21. En dernier lieu, pour l’ensemble des motifs précédemment exposés, le moyen tiré de l’erreur manifeste d’appréciation doit être écarté.
En ce qui concerne la légalité de l’arrêté d’assignation à résidence :
22. En premier lieu, l’arrêté en litige a été signé par Mme C, qui disposait, en qualité de chargée de mission auprès de la cheffe du bureau de l’éloignement, d’une délégation de signature du préfet de la Seine-Maritime par arrêté n° 25-012 du 23 janvier 2025, régulièrement publié au recueil des actes administratifs de la préfecture n° 76-2025-018 du 23 janvier 2025, en cas d’absence ou d’empêchement du directeur des migrations et de l’intégration de la préfecture de la Seine-Maritime, de son adjointe, de la cheffe du bureau de l’éloignement et de son adjointe.

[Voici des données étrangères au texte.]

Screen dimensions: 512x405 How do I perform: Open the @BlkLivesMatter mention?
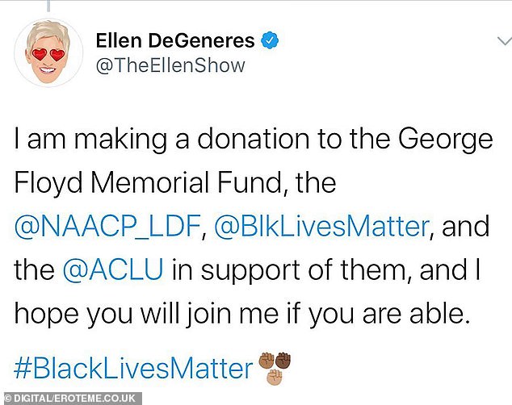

Il n’est nullement établi que les personnes précitées n’étaient pas absentes ou empêchées. Par suite, le moyen tiré de l’incompétence du signataire de l’acte attaqué manque en fait.

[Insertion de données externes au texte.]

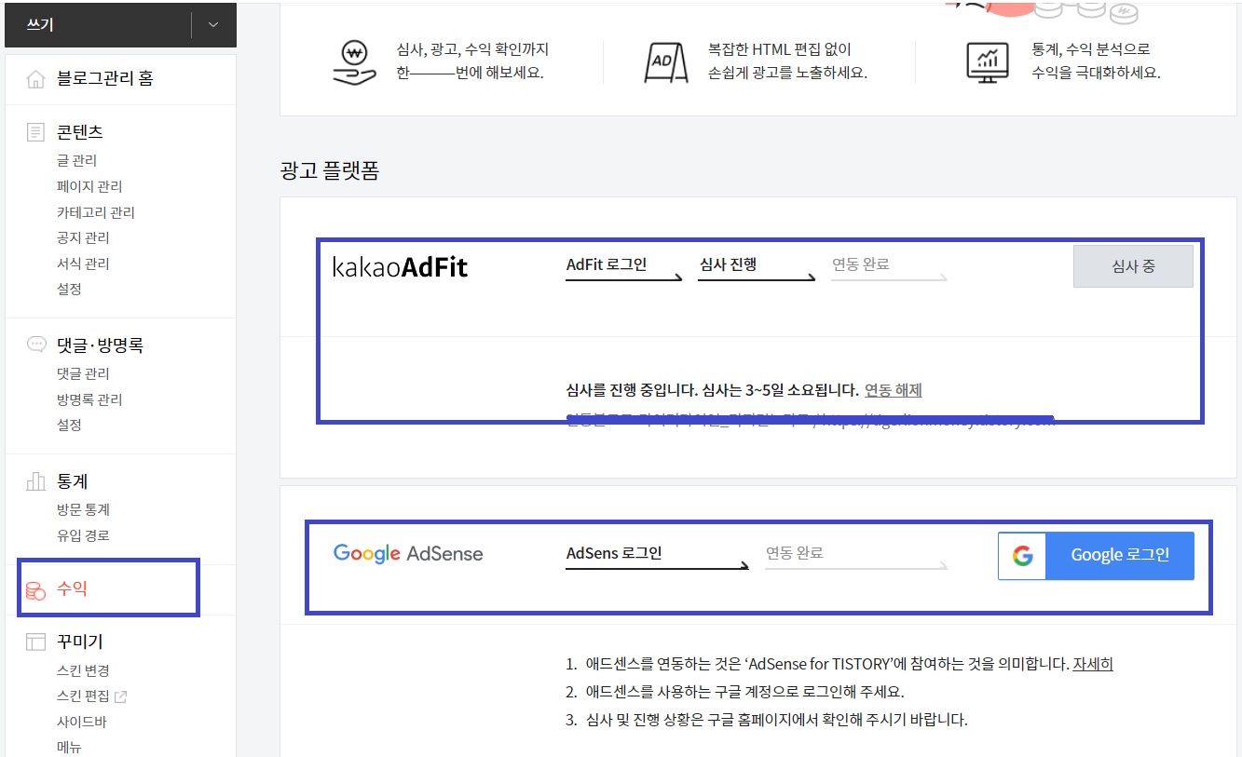Open the 자세히 link about AdSense
The height and width of the screenshot is (757, 1242).
1093,664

23. En deuxième lieu, l’obligation de quitter le territoire français n’étant pas illégale, M. B n’est pas fondé à exciper de l’illégalité de cette décision, au soutien de ses conclusions dirigées contre la décision l’assignant à résidence.
24. En troisième lieu, aux termes de l’article L. 731-1 du code de l’entrée et du séjour des étrangers et du droit d’asile : « L’autorité administrative peut assigner à résidence l’étranger qui ne peut quitter immédiatement le territoire français mais dont l’éloignement demeure une perspective raisonnable, dans les cas suivants : / 1° L’étranger fait l’objet d’une décision portant obligation de quitter le territoire français, prise moins de trois ans auparavant, pour laquelle le délai de départ volontaire est expiré ou n’a pas été accordé () ».
25. Au cas d’espèce, l’existence de tensions diplomatiques entre la France et l’Algérie ne permet pas à elle seule de retenir que l’éloignement de M. B ne constituait pas, à la date d’édiction de l’assignation à résidence, une perspective raisonnable.
26. En dernier lieu, l’erreur manifeste d’appréciation invoquée par le requérant ne ressort pas des pièces du dossier.
27. Il résulte de tout ce qui précède que M. B n’est pas fondé à solliciter l’annulation des arrêtés du 21 février 2025. Ses conclusions formées en ce sens doivent être rejetées de même que, par voie de conséquence, ses conclusions à fin d’injonction et celles relatives aux frais de l’instance.
D É C I D E :
Article 1er : M. B est admis, à titre provisoire, au bénéfice de l’aide juridictionnelle dans les conditions définies au point n° 4.
Article 2 : Le surplus des conclusions des requêtes n° 2500921 et 2500922 est rejeté.
Article 3 : Le présent jugement sera notifié à M. D B, à Me Elie Montreuil et au préfet de la Seine-Maritime.
Rendu public par mise à disposition au greffe le 13 mars 2025.
Le magistrat désigné,
signé
C. BOUVET
Le greffier,
signé
J.-L. MICHEL
La République mande et ordonne au préfet de la Seine-Maritime, en ce qui le concerne ou à tous commissaires de justice à ce requis en ce qui concerne les voies de droit commun contre les parties privées de pourvoir à l’exécution de la présente décision.